*Exercise prompt:* Quote the TMRCA calculator post below in full, word for word, leaving out the lines that come after it.

Study text: Begin

Tuesday, October 8, 2013

TMRCA calculator for Python

I have converted the TMRCA calculator to run from only on Octave to Python as well, see here for the Octave version.
It is specifically made for Python 2.7, and have not had a chance to test it on other versions. No more libraries are required to run the script other than the standard libraries that come with 2.7. Some of the advantages of converting to Python are: less steps to run the program, easier for (future) web app deployment and more user access to Python than Octave.

The Zip file can be dowloaded here: https://dl.dropboxusercontent.com/u/42082352/TMRCA.zip
--------------------------------------------------------------------------------------------------------
TMRCA Calculator Instructions - for python 2.7

To check if the TMRCA program is correctly working on your system, first run it with the dataset
provided here before trying different datasets, to do so:

(1) Make sure you have python 2.7 loaded on your system (either Windows or Linux will work) and start running the interpreter.
(2) In the interpreter, change your working directory to the directory where you saved the unzipped folder by using:
(i) import os 
(ii) os.chdir('~PATH/TMRCA/')

Study text: End
Source data: Begin

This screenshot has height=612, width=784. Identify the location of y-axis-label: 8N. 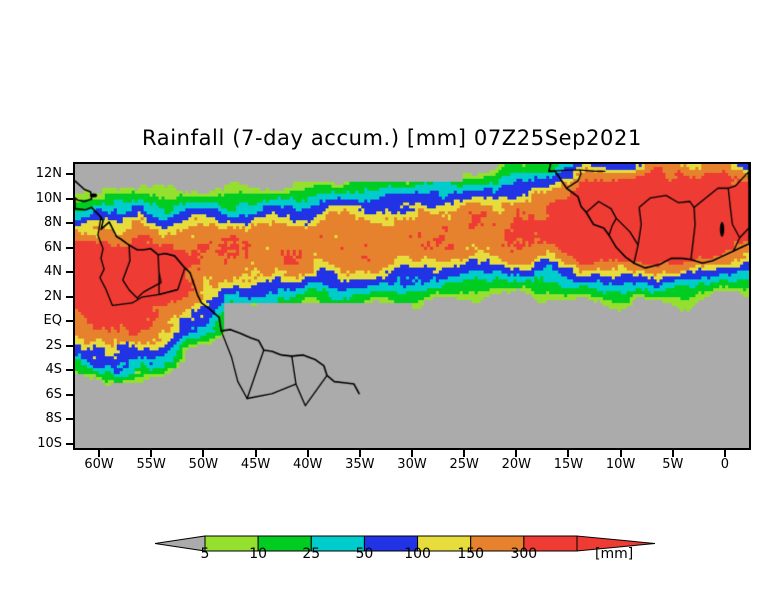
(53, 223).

Source data: End
Source data: Begin

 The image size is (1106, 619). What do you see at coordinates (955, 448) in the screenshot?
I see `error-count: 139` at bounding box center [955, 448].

Source data: End
Source data: Begin

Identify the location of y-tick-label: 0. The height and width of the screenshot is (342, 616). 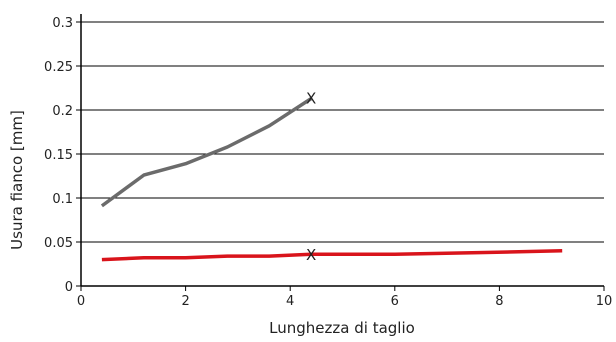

Source data: End

*Completed task:*
Tuesday, October 8, 2013

TMRCA calculator for Python

I have converted the TMRCA calculator to run from only on Octave to Python as well, see here for the Octave version.
It is specifically made for Python 2.7, and have not had a chance to test it on other versions. No more libraries are required to run the script other than the standard libraries that come with 2.7. Some of the advantages of converting to Python are: less steps to run the program, easier for (future) web app deployment and more user access to Python than Octave.

The Zip file can be dowloaded here: https://dl.dropboxusercontent.com/u/42082352/TMRCA.zip
--------------------------------------------------------------------------------------------------------
TMRCA Calculator Instructions - for python 2.7

To check if the TMRCA program is correctly working on your system, first run it with the dataset
provided here before trying different datasets, to do so:

(1) Make sure you have python 2.7 loaded on your system (either Windows or Linux will work) and start running the interpreter.
(2) In the interpreter, change your working directory to the directory where you saved the unzipped folder by using:
(i) import os 
(ii) os.chdir('~PATH/TMRCA/')